A Republican reader writes:
Once again, you have put me in the awkward position of defending the President. Though I wanted to laugh out loud when he said this wasn’t a new policy and “consistent with the policy I have had all along,” I have to say that he came off to me as principled. His principles are not my own. His stated objectives are a winged unicorn. He is for me far too cautious and far too existential about unforeseen ramifications; yes it’s complicated. We have to do it anyway, so says me. Because, in the words of Clarence Darrow “If you want to predict the future, you need to have a hand it its creation.”
But it is just as clear that for him the US to enter into a Sunni war with Shi’ism is not in the US interest. Period. He doesn’t see it as helping allies or not helping them – he is perfectly willing to shore up Jordan for instance – but he’s not going to yoke himself to Qatar-Saudi plowshares. His manner and body language on “another war in the Middle East” was quite telling – it is clearly the last thing he is going to let happen – he is going to fight escalation tooth and nail and is signaling that to his public, his liberal interventionists (Rice, Power,) and his generals exactly that. This is all frankly quite presidential. He is showing his own decided pattern of measured, thoughtful, leadership-from-behind.
Not what I want personally – I voted for Romney – but it’s a perfectly valid and reasoned response, even courageous when seen in the light of what I am sure he’s getting from all sides.
His “for example” on being in the situation room is already being pilloried for its “trust me, I know more than you” thing, and it plays into perceptions of his aloof arrogance – but in reality what he actually said is a very important insight into his thinking: he plays the tape to the end.

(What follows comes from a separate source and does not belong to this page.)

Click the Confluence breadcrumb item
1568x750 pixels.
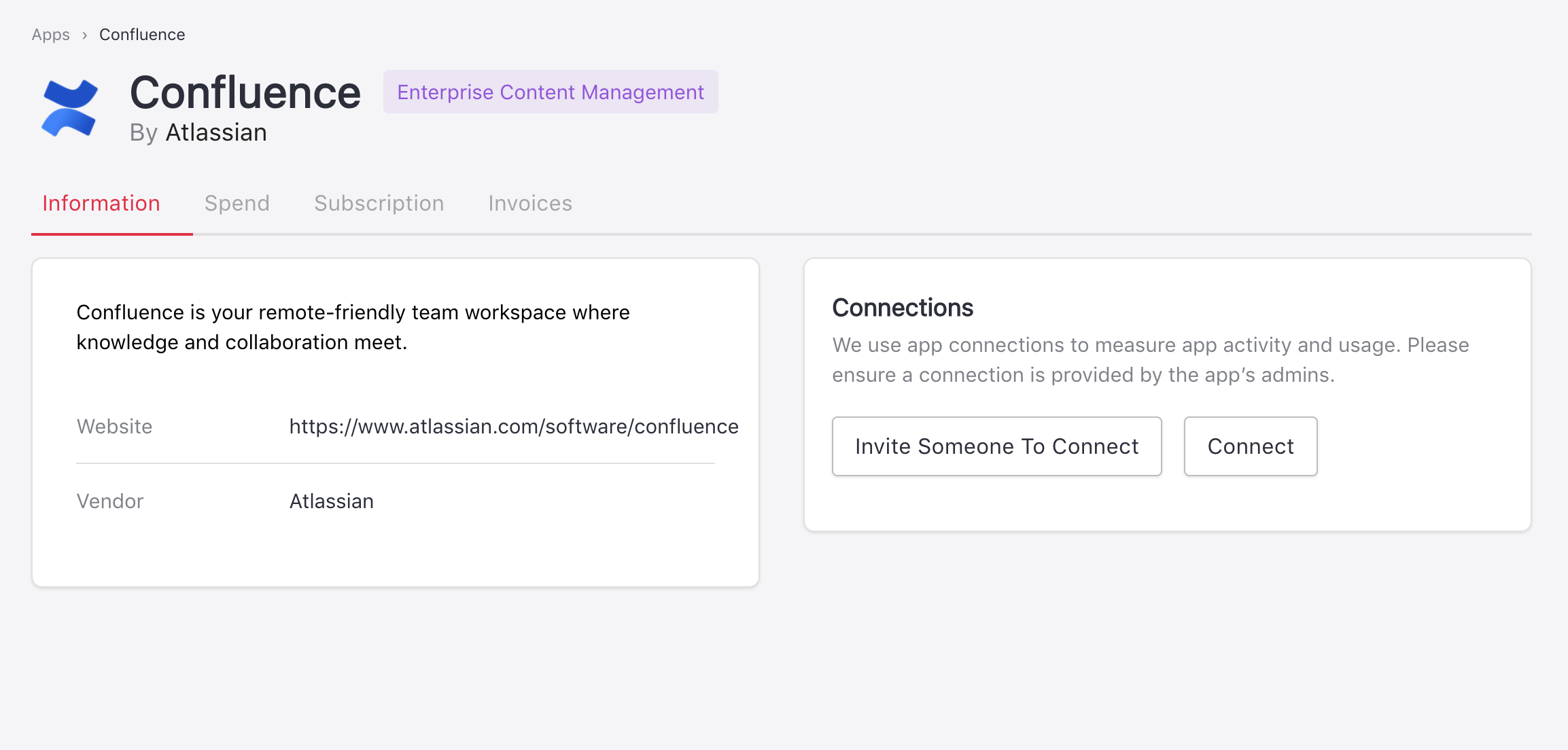[142, 35]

He is looking at each option all the way through to its consequences. Which is actually why our policy is so hesitant, because there are no good options and no clear results. Syrian teleology doesn’t exist. But there are times when you have to act to achieve clarity. Sometimes you have to poke the sleeping monster with a stick and see what happens – this is often in the presidential wheelhouse.

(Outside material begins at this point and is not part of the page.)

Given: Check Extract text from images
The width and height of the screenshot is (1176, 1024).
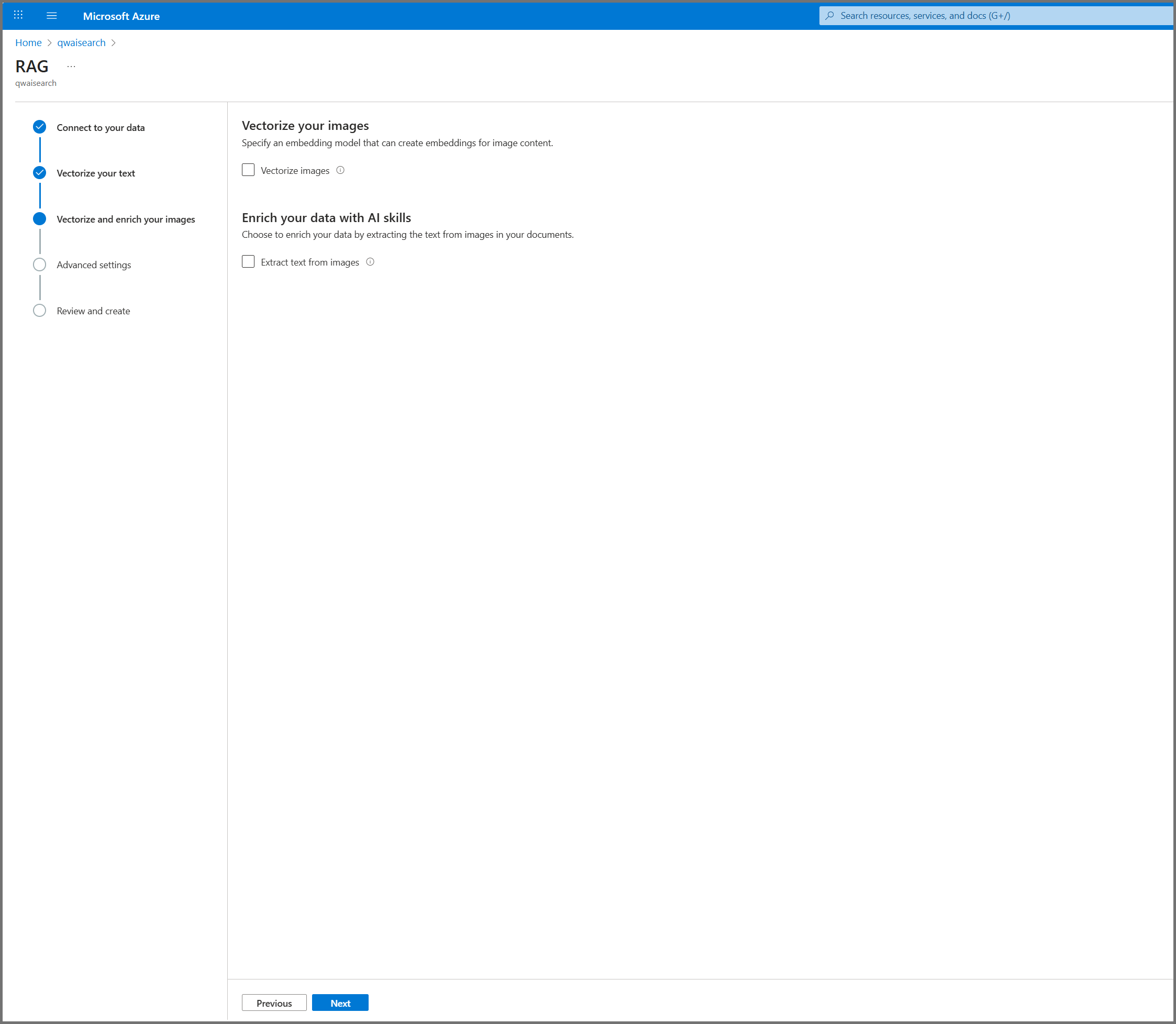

This president does not want to go into Syria in any inextricable way. He’s going to consistently resist escalation, and I think in some potentially interesting ways this will give him clout with the generals and European allies as not rushing into something we will most assuredly not control. He will ask questions that a President Bush would not. And his measured response allows a broader view. Indeed, getting bogged down in Syria obscures the real threat to Middle East stability: Iran’s nuclear program.
Right now, with French and British support beforehand, I would crater the runways, destroy every aircraft Assad has, and remove his armor from the earth and do all of it in a single afternoon. This would terrify and likely topple Assad, hobble Russia, and shock the Iranians to the core, perhaps even changing their nuclear calculus. It would impress the Saudis and Qataris – making them more amenable to ceasing support for the al-Qaeda groups. The Syria opposition would coalesce around non-Islamists as the rest are frozen out of aid. It would almost overnight restore American initiative, and put the U.S. military back on a take-the-war-to-the-enemy footing psychologically (where it belongs). Even Morsi and Erdogan would take note and likely fall in line. Our enemies need to be afraid of what we can do – right now the only world leaders afraid of US resolve are our allies.

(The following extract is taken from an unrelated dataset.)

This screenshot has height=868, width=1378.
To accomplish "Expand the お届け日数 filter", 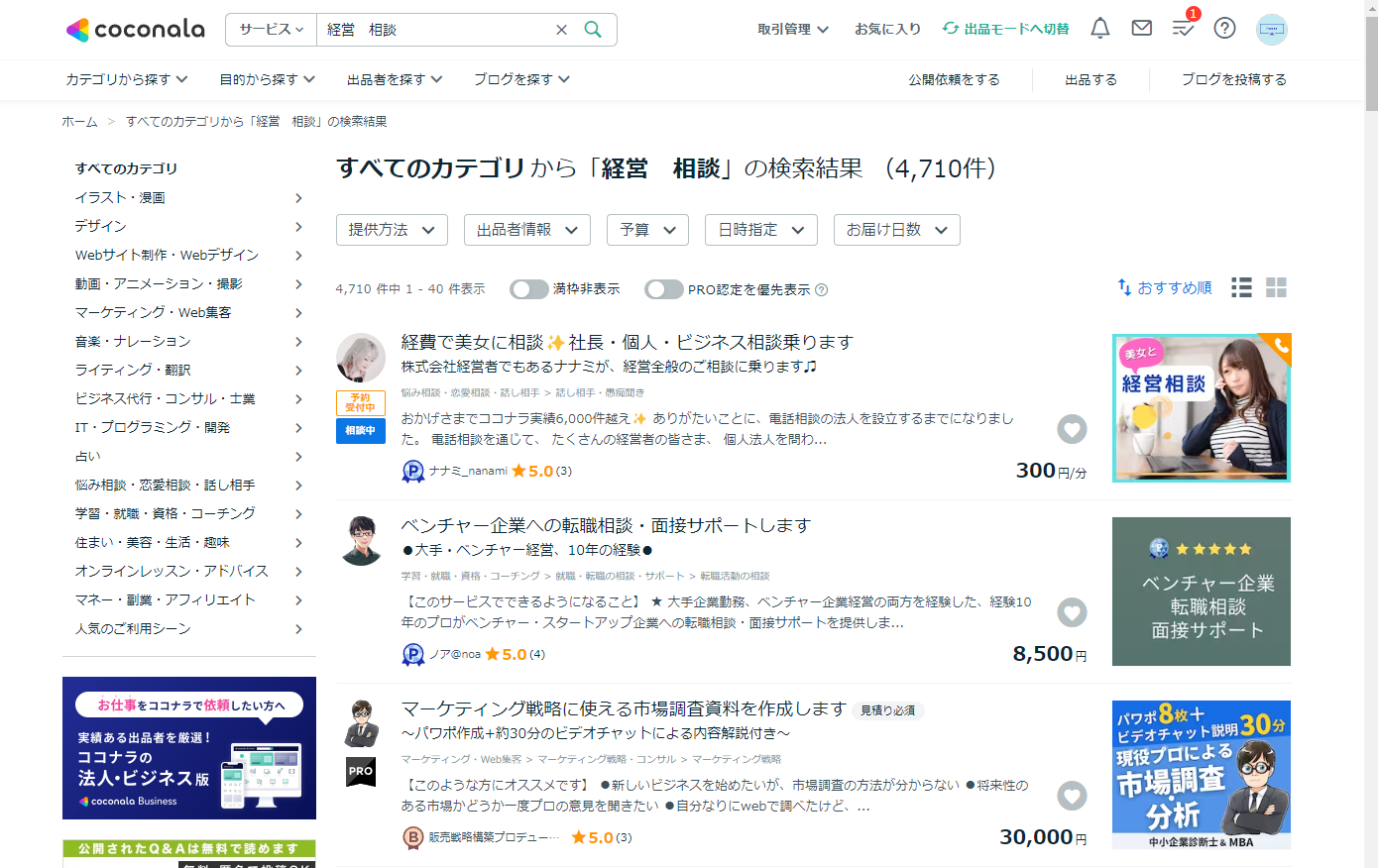I will coord(896,229).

But I’m not the president and I could be wrong about all of it. Assad could respond with chem/bio against Aleppo, or US targets, or Israel. The Syria opposition collapses. Two million more refugees walk to the Jordanian border, only to be refused entry. Iran could launch hundreds of Fateh 110s and Shehabs and Yakhonts against carrier groups. Egypt, Iraq and Jordan crumble into Islamist-exploited civil disorder. Hezbollah could fire 60,000 rockets at Israel. Latin America Hezbollah units could cross over into Texas and bomb the Galleria in Houston. Russia could announce Syria is under their nuclear umbrella.
President Obama has picked his path through this minefield. It’s not my path and perhaps not yours, but that’s his job. He’s President of the United States and has to decide each day what is the true scope of US interests under his executive administration. I don’t think he’s “caved” to either of us.